EXERCISE AIM
Everything from the line holding "Screen dimensions: 1456x819" through the final line of the entries below is to be written out exactly, and nothing more; leave out pictures.

○ ○ ○ ○ ○ ○ ○

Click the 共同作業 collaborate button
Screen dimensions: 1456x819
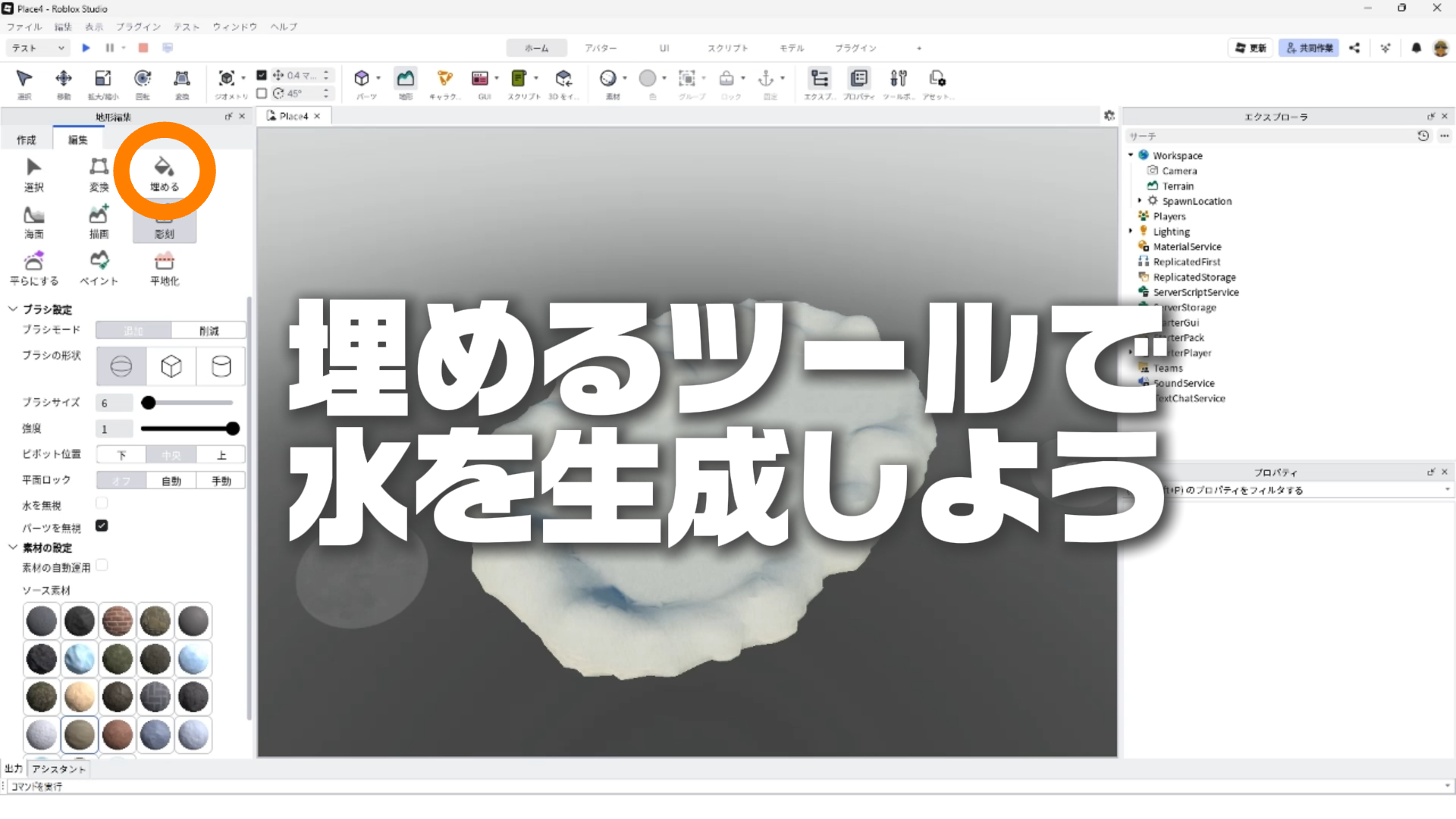1309,48
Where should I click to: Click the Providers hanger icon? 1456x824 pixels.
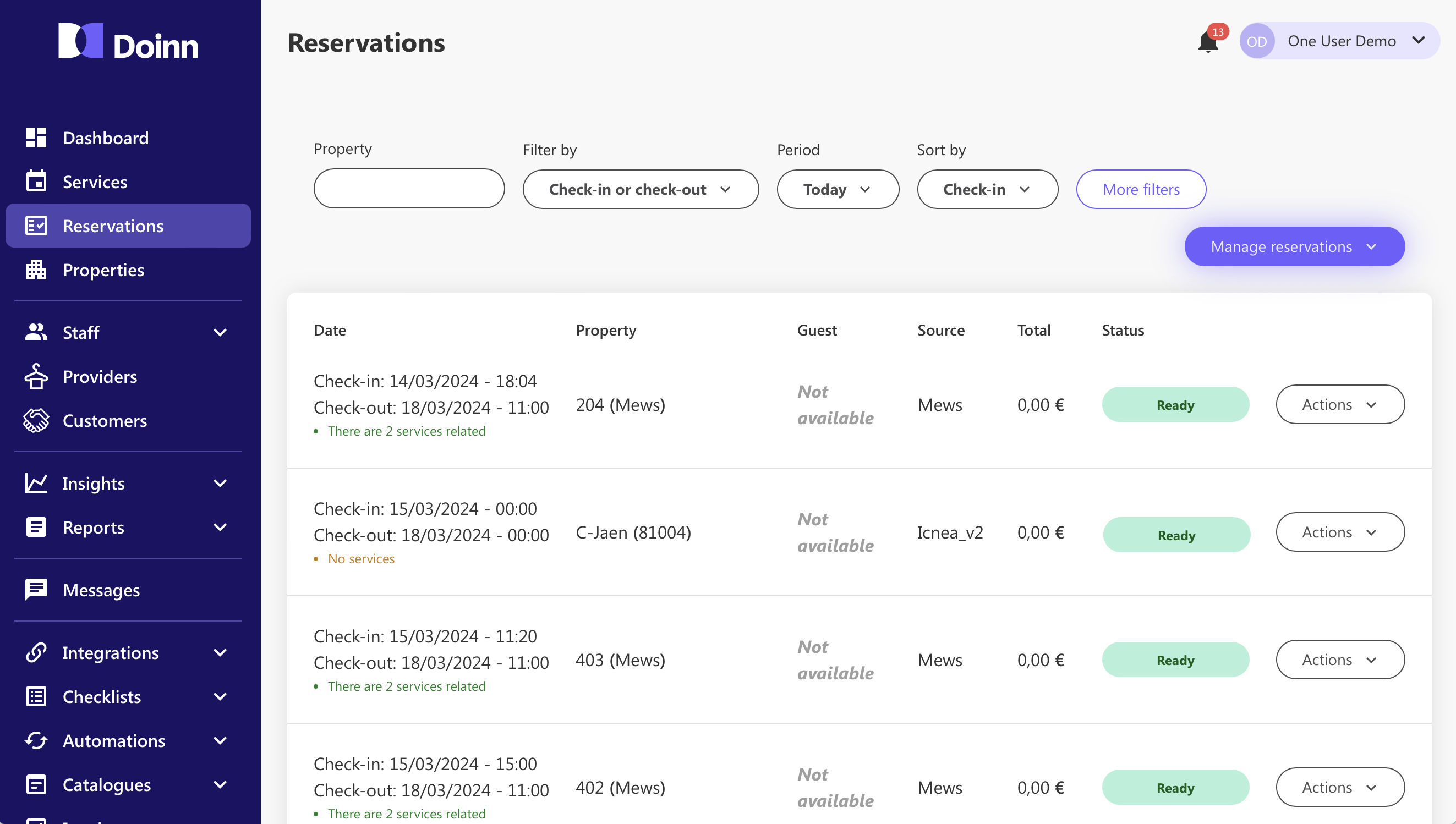pyautogui.click(x=36, y=376)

○ ○ ○ ○ ○ ○ ○

OUTPUT FOR THIS TASK
Screen dimensions: 1456x819
1309,48
Where should I click to: Click the Providers hanger icon? 1456x824 pixels.
pyautogui.click(x=36, y=376)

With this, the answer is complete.